Your task is to determine if you can make a 2x2 square where all cells have the same color by changing the color of at most one cell. Return true if possible, otherwise return false.

Examples

Example 1

Input: grid = [["B","W","B"],["B","W","W"],["B","W","B"]]

Output: true

It can be done by changing the color of the grid[0][2] .

Example 2

Input: grid = [["B","W","B"],["W","B","W"],["B","W","B"]]

Output: false

It cannot be done by changing at most one cell.

Example 3

Input: grid = [["B","W","B"],["B","W","W"],["B","W","W"]]

Output: true

The grid already contains a 2 x 2 square of the same color.

Constraints

• grid.length == 3
• grid[i].length == 3
• grid[i][j] is either 'W' or 'B'.

Solution Approach

Brute Force Check of All 2x2 Squares

Iterate through all four possible 2x2 squares within the 3x3 grid. For each square, count the number of cells that are different from the top-left cell of that square. If at most one cell differs, you can change it to match the others and form a uniform square.

Early Exit Optimization

As soon as you find a 2x2 square with zero or one differing cell, return true immediately. This reduces unnecessary computation for remaining squares once a solution is found.

Handle Impossible Cases

If all 2x2 squares have two or more cells with different colors, return false. This handles the failure mode where even changing one cell cannot create a uniform 2x2 square.

Complexity Analysis

Metric	Value
Time	Depends on the final approach
Space	Depends on the final approach

Time complexity is O(1) because the grid is always 3x3 and only four 2x2 squares exist. Space complexity is O(1) since no extra data structures proportional to input size are used.

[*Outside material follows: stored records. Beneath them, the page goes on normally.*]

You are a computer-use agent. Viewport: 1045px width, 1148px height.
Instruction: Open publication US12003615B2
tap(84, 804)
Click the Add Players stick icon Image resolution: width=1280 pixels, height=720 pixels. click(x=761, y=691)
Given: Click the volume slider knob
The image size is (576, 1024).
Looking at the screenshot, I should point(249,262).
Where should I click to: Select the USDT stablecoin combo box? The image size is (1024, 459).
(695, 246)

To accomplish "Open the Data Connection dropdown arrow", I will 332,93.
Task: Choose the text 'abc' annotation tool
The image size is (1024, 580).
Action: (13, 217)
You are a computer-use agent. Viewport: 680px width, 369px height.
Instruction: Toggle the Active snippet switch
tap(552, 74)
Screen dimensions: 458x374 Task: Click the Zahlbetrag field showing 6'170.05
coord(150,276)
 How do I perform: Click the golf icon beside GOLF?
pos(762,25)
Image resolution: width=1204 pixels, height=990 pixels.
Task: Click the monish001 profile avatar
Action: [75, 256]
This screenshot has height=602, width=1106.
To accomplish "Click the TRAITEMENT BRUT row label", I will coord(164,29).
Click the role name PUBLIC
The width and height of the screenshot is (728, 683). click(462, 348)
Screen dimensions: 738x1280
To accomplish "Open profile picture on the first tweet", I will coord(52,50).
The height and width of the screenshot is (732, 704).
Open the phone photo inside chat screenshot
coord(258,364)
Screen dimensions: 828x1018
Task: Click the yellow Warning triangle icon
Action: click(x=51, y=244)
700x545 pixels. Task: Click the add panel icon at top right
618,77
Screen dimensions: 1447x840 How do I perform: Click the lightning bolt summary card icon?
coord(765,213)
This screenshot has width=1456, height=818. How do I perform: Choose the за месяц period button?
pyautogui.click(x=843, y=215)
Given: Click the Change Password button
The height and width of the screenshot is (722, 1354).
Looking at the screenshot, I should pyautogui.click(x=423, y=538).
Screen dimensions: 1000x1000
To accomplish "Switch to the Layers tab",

What Interviewers Usually Probe

• Checks your ability to enumerate submatrices efficiently.
• Tests pattern recognition in small fixed-size matrices.
• Looks for handling edge cases where a single change is insufficient.

Common Pitfalls or Variants

Common pitfalls

• Forgetting to check all four 2x2 submatrices in the 3x3 grid.
• Failing to count differing cells correctly within each square.
• Returning true when two or more cells differ in a 2x2 square.

Follow-up variants

• Consider larger NxN grids where you want to form KxK squares of the same color.
• Allow changing more than one cell and check minimal changes required to form a uniform square.
• Modify the problem to count how many distinct 2x2 uniform squares can be formed after at most one change.

FAQ

What is the fastest way to check a 3x3 grid for a 2x2 uniform square?

Scan all four 2x2 submatrices and count cells differing from the top-left cell, returning true if at most one differs.

Can this problem be extended to larger grids?

Yes, you can generalize to NxN grids, but you must enumerate all possible KxK submatrices for a solution.

Does changing a cell outside of a 2x2 square help?

No, only cells within a 2x2 square can contribute to forming a uniform square for this problem.

What is the main pattern in Make a Square with the Same Color?

It is an Array plus Matrix pattern focusing on checking small submatrices for color uniformity after at most one change.

How do I handle grids where no 2x2 square can be uniform with one change?

Recognize the failure mode by counting differing cells in all 2x2 squares; if each has two or more differences, return false.